(Work task) Beginning with the line that contains "Task: Click See All in the dark banner" in the material below, print each line exactly until the line that contains "Screen dimensions: 960x433" has been printed, then stop.

(Input)
■ ■ ■

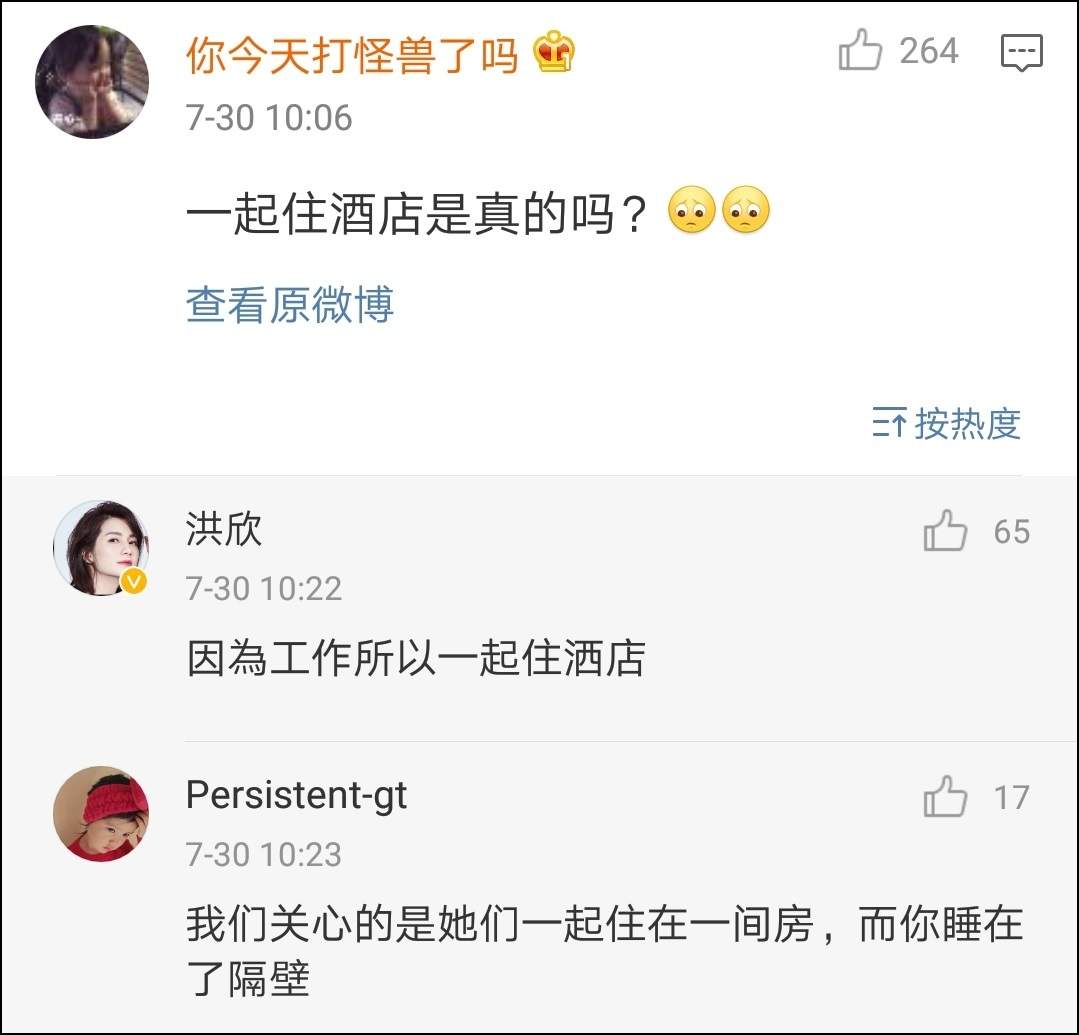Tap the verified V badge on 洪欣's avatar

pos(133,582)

■ ■ ■

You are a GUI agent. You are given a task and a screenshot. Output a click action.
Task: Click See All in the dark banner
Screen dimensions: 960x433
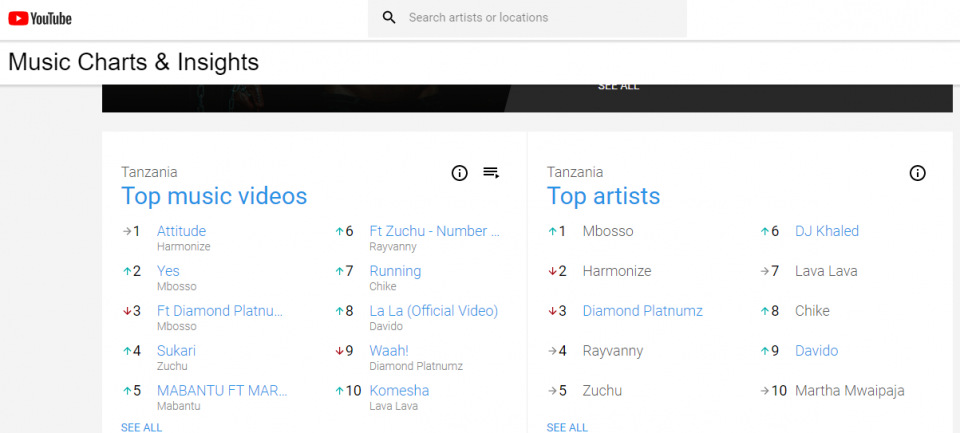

■ ■ ■

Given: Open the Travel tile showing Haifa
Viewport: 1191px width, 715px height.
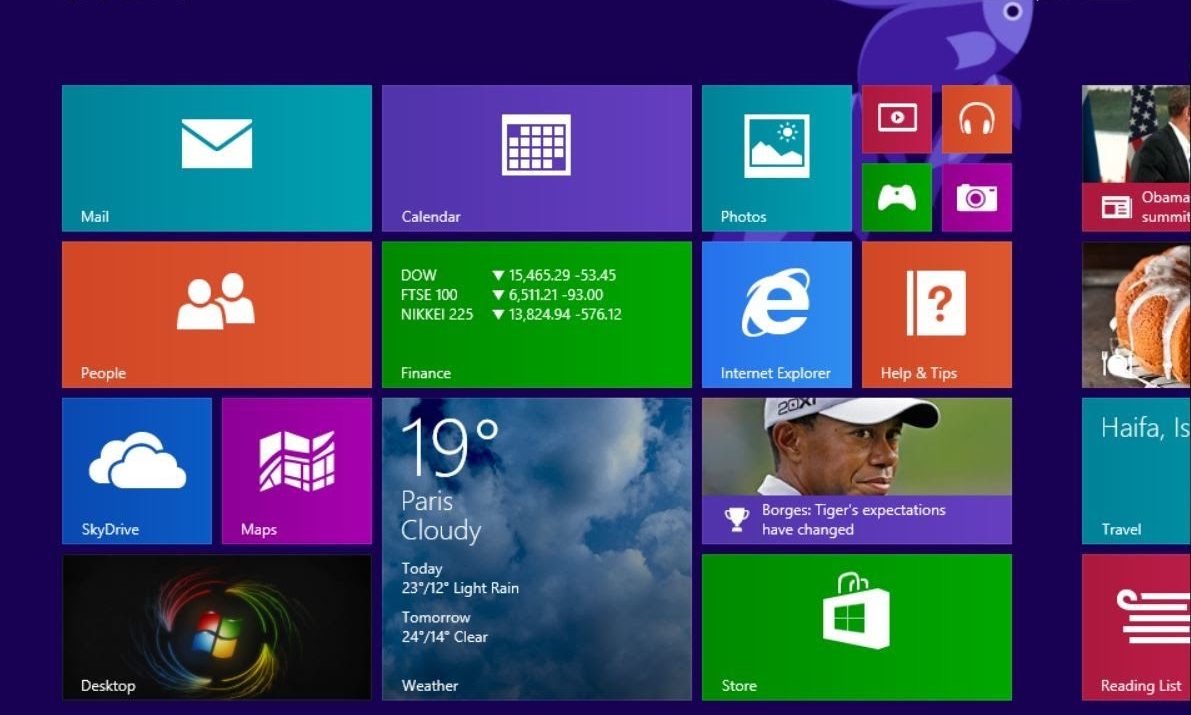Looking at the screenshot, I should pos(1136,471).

■ ■ ■

(Written solution)
Task: Click See All in the dark banner
Screen dimensions: 960x433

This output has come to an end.